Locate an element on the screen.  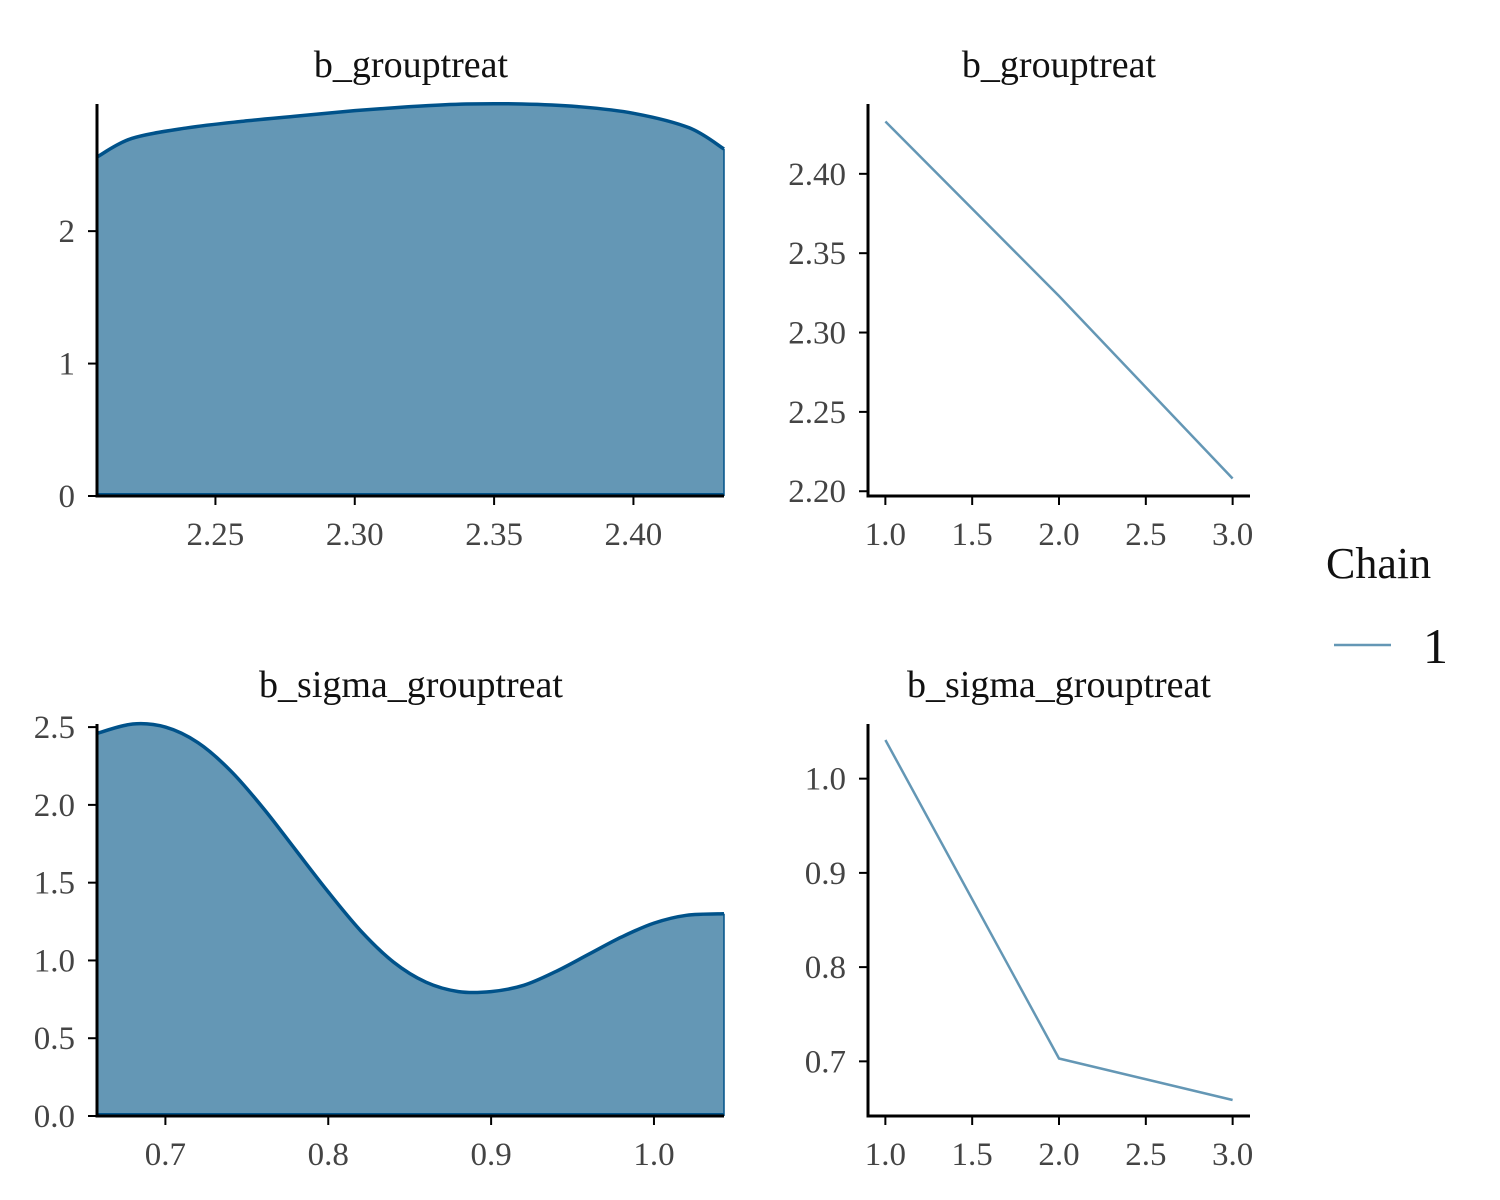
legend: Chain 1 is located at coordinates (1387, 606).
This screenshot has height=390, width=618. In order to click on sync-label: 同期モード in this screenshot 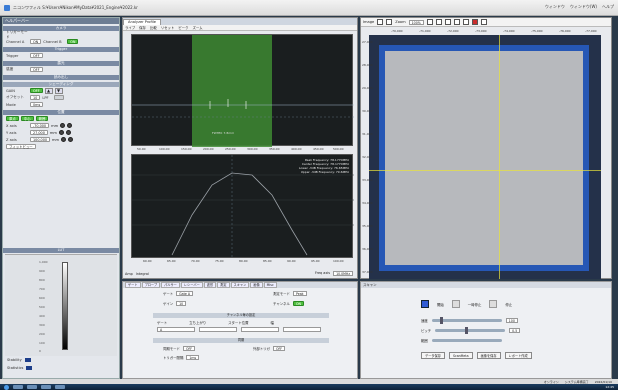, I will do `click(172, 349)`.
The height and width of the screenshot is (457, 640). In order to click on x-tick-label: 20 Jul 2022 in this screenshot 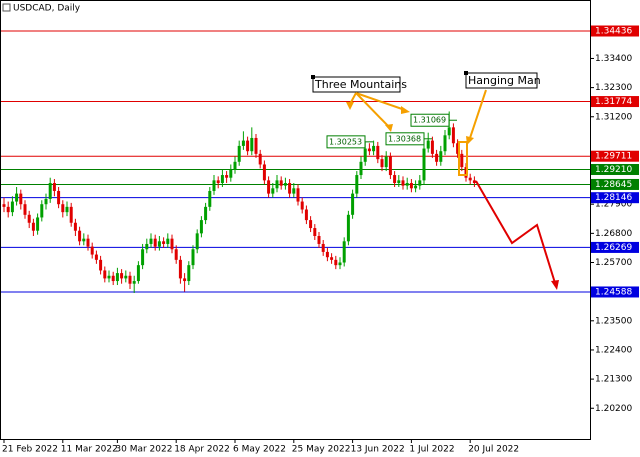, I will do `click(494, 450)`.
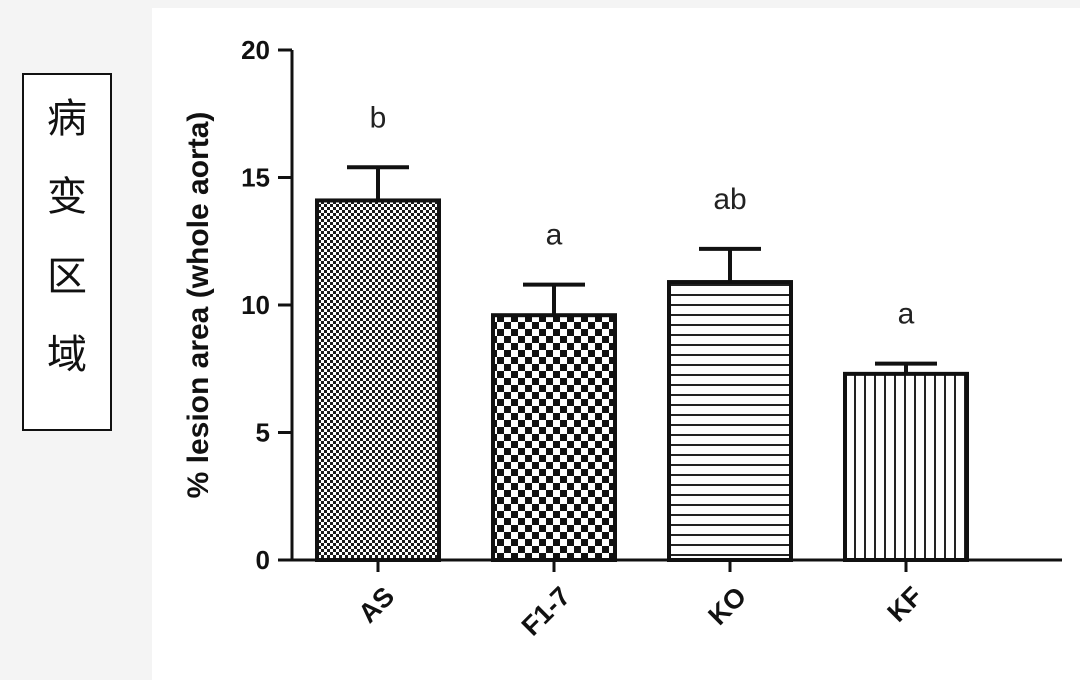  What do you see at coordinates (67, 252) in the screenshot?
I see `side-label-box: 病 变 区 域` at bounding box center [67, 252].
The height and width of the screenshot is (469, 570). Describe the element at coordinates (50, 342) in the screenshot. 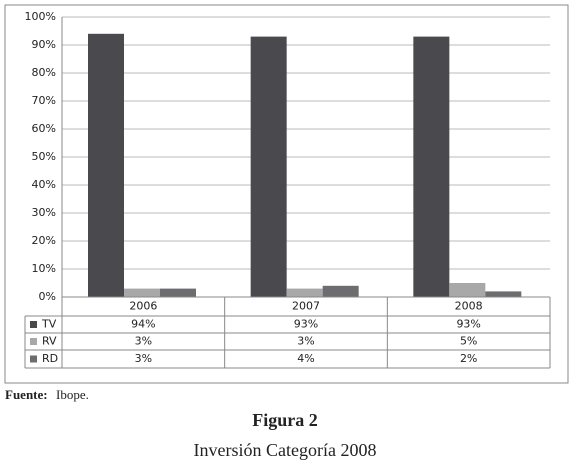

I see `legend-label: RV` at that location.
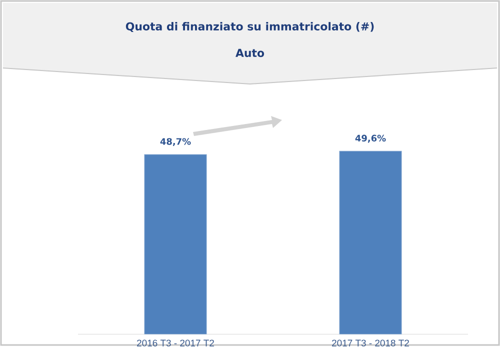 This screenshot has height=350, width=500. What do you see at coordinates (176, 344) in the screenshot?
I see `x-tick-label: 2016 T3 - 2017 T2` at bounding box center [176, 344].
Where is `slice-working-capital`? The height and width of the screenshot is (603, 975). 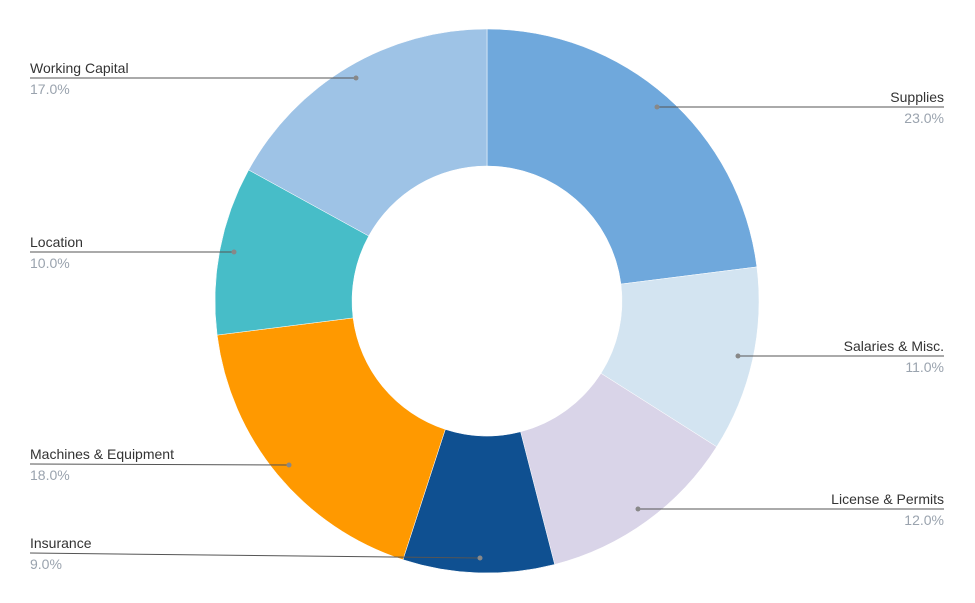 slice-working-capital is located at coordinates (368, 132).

...

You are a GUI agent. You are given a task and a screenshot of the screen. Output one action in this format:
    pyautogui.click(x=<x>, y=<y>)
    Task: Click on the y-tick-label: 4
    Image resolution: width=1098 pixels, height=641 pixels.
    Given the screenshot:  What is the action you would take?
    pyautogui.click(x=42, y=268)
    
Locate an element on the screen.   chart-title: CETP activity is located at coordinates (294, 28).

Brief >> Reproduce the records verbatim, from the line containing "You are a GUI" up to and including the line containing "coordinates (294, 28).", and nothing else.

Written reply >>
You are a GUI agent. You are given a task and a screenshot of the screen. Output one action in this format:
    pyautogui.click(x=<x>, y=<y>)
    Task: Click on the y-tick-label: 4
    Image resolution: width=1098 pixels, height=641 pixels.
    Given the screenshot:  What is the action you would take?
    pyautogui.click(x=42, y=268)
    
Locate an element on the screen.   chart-title: CETP activity is located at coordinates (294, 28).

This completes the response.